> **The task**:
Each record below should be given again exactly as it reads.
==========
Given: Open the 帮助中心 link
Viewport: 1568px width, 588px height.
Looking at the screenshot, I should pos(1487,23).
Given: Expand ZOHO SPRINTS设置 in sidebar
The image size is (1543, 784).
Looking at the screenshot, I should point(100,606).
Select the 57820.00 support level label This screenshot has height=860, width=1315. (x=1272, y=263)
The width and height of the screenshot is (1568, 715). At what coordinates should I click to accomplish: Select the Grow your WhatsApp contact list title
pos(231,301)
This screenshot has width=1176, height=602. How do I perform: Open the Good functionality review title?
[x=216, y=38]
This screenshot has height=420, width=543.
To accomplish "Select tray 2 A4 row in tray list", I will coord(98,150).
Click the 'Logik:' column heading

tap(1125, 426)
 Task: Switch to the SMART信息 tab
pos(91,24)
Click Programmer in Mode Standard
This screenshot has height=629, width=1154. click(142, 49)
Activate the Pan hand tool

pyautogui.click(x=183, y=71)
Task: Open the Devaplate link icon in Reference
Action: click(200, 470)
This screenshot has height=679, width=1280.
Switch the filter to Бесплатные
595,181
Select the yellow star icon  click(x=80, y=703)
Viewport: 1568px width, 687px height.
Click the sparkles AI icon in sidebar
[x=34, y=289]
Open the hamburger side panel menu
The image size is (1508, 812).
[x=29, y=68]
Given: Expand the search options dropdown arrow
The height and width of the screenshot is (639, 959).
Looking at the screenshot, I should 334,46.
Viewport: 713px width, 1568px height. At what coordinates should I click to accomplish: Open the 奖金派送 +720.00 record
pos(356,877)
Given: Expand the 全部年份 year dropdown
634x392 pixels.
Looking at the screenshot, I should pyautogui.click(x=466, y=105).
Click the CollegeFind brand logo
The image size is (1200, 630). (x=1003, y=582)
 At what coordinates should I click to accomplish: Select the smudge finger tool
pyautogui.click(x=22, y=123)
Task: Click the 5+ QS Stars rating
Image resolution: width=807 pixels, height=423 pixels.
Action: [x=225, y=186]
==========
> **Result**:
Given: Open the 帮助中心 link
Viewport: 1568px width, 588px height.
Looking at the screenshot, I should pos(1487,23).
Given: Expand ZOHO SPRINTS设置 in sidebar
The image size is (1543, 784).
Looking at the screenshot, I should point(100,606).
Select the 57820.00 support level label This screenshot has height=860, width=1315. (x=1272, y=263)
The width and height of the screenshot is (1568, 715). At what coordinates should I click to accomplish: Select the Grow your WhatsApp contact list title
pos(231,301)
This screenshot has width=1176, height=602. How do I perform: Open the Good functionality review title?
[x=216, y=38]
This screenshot has height=420, width=543.
To accomplish "Select tray 2 A4 row in tray list", I will coord(98,150).
Click the 'Logik:' column heading

tap(1125, 426)
 Task: Switch to the SMART信息 tab
pos(91,24)
Click Programmer in Mode Standard
This screenshot has height=629, width=1154. click(142, 49)
Activate the Pan hand tool

pyautogui.click(x=183, y=71)
Task: Open the Devaplate link icon in Reference
Action: click(200, 470)
This screenshot has height=679, width=1280.
Switch the filter to Бесплатные
595,181
Select the yellow star icon  click(x=80, y=703)
Viewport: 1568px width, 687px height.
Click the sparkles AI icon in sidebar
[x=34, y=289]
Open the hamburger side panel menu
The image size is (1508, 812).
[x=29, y=68]
Given: Expand the search options dropdown arrow
The height and width of the screenshot is (639, 959).
Looking at the screenshot, I should 334,46.
Viewport: 713px width, 1568px height. At what coordinates should I click to accomplish: Open the 奖金派送 +720.00 record
pos(356,877)
Given: Expand the 全部年份 year dropdown
634x392 pixels.
Looking at the screenshot, I should pyautogui.click(x=466, y=105).
Click the CollegeFind brand logo
The image size is (1200, 630). (x=1003, y=582)
 At what coordinates should I click to accomplish: Select the smudge finger tool
pyautogui.click(x=22, y=123)
Task: Click the 5+ QS Stars rating
Image resolution: width=807 pixels, height=423 pixels.
Action: [x=225, y=186]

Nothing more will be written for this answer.